Railway station in Tatsuno, Nagano Prefecture, Japan

Haba Station (羽場駅, Haba-eki) is a railway station on the Iida Line in the town of Tatsuno, Kamiina District, Nagano, Japan, operated by Central Japan Railway Company (JR Central).

==Lines==
Haba Station is served by the Iida Line and is 191.6 kilometers from the starting point of the line at Toyohashi Station.

==Station layout==
The station consists of two ground-level opposed side platforms connected by a level crossing.
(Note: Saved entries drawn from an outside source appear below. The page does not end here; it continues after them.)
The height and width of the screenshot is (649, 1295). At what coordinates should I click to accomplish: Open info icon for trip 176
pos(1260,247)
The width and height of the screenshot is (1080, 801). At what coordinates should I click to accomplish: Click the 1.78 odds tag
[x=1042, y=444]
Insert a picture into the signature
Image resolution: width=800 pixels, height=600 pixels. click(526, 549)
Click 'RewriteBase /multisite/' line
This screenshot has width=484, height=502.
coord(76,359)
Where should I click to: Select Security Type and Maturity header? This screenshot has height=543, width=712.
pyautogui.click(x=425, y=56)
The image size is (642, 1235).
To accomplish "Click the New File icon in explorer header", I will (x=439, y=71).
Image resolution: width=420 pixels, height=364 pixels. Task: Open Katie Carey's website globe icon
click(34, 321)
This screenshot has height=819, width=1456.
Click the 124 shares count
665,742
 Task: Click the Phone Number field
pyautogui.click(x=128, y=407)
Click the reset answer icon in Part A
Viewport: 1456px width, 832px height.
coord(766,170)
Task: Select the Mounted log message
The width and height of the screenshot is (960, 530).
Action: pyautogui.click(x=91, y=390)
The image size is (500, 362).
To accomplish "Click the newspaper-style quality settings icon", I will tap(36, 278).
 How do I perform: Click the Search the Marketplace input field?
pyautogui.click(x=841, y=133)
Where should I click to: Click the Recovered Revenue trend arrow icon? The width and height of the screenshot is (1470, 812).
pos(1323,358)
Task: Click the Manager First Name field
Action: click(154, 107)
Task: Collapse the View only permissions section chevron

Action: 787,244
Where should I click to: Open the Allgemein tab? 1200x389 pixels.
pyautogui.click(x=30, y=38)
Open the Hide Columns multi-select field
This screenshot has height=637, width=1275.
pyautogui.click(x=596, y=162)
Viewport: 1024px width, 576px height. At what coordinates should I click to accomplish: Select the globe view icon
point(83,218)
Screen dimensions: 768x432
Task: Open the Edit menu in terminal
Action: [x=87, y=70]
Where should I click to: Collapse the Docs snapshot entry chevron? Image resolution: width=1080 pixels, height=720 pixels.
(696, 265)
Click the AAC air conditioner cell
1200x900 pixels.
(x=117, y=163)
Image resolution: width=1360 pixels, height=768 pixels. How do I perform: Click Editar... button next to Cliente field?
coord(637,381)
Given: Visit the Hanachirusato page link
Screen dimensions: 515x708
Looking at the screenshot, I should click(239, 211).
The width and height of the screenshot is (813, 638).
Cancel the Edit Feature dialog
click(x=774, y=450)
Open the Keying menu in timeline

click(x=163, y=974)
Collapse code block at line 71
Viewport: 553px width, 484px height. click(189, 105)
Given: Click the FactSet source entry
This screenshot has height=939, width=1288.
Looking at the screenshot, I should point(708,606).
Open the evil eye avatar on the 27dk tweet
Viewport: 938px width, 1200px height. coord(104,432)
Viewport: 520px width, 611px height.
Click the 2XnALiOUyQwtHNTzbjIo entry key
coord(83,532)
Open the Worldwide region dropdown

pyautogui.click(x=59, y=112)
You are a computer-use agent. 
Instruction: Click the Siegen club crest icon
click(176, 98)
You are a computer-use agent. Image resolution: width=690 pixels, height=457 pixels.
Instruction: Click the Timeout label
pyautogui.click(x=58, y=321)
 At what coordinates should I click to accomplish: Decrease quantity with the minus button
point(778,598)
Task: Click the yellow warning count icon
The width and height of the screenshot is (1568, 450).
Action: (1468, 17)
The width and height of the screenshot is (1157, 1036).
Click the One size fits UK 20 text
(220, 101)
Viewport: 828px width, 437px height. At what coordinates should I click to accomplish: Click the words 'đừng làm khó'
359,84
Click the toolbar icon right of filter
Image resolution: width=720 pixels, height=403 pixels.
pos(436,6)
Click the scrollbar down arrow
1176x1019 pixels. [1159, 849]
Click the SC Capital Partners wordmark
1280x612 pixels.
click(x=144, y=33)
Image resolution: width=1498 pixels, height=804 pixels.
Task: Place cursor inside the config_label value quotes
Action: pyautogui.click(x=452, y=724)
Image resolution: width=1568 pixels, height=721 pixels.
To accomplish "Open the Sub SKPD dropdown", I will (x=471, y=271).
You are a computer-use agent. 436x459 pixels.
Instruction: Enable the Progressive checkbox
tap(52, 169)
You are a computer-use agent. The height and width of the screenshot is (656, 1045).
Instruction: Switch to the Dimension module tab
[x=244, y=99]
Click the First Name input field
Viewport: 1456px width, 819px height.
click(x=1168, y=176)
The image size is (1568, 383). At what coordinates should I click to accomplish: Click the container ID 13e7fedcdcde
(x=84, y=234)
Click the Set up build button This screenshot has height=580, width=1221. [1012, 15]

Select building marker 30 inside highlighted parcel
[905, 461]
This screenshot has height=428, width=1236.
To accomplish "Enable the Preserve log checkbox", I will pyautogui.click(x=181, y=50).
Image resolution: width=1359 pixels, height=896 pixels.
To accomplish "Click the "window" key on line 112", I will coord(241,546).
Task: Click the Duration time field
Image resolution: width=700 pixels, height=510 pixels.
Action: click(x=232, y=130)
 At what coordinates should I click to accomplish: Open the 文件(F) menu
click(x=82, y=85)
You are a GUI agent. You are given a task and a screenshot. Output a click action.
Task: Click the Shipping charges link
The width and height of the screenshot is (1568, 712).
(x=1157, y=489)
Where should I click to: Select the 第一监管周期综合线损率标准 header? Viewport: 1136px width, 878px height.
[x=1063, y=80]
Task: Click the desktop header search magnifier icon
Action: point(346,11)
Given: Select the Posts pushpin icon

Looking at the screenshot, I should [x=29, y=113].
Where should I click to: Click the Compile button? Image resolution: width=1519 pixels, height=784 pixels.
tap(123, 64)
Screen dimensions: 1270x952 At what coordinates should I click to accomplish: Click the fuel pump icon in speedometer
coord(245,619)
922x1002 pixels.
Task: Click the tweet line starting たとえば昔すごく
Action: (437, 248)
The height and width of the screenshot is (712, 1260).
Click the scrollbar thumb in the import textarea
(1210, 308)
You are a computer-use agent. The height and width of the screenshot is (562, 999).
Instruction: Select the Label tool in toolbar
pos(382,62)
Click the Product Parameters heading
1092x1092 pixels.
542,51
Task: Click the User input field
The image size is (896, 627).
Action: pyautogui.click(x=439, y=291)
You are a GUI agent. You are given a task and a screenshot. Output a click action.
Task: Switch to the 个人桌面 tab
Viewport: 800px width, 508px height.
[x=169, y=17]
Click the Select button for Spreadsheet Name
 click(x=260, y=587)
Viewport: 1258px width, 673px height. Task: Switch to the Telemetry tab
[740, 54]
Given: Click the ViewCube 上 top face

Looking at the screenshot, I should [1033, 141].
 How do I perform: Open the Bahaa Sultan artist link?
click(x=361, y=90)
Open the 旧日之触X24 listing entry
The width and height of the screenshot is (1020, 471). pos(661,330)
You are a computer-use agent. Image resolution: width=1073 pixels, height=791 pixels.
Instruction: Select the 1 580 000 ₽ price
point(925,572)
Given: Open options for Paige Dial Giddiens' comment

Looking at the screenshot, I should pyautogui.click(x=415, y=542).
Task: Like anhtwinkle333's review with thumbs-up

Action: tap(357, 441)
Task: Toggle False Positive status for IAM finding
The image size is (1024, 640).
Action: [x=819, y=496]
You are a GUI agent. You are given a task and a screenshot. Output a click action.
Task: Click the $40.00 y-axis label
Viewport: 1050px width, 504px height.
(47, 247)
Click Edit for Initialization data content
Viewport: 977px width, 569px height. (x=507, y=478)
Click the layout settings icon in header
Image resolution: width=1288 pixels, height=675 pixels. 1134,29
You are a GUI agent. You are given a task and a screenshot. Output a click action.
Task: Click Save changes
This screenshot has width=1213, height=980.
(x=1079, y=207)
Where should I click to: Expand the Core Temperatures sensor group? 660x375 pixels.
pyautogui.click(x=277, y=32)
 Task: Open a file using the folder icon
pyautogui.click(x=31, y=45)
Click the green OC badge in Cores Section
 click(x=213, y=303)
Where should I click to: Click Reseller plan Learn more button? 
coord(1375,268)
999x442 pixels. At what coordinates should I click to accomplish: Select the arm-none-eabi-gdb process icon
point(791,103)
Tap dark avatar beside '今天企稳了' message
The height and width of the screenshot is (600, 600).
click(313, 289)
The station is unattended.

===Platforms===

| 1 | ■ Iida Line | for Tatsuno |
| 2 | ■ Iida Line | for Iida and Tenryūkyō |

==Adjacent stations==

| « |  | Service | » |  |
Iida Line
| Sawa |  | Rapid Misuzu |  | Ina-Shimmachi |
| Sawa |  | Local |  | Ina-Shimmachi |

==History==
Haba Station opened on 28 December 1909. With the privatization of Japanese National Railways (JNR) on 1 April 1987, the station came under the control of JR Central. The current station building was completed in 1999.

==Passenger statistics==
In fiscal 2016, the station was used by an average of 188 passengers daily (boarding passengers only).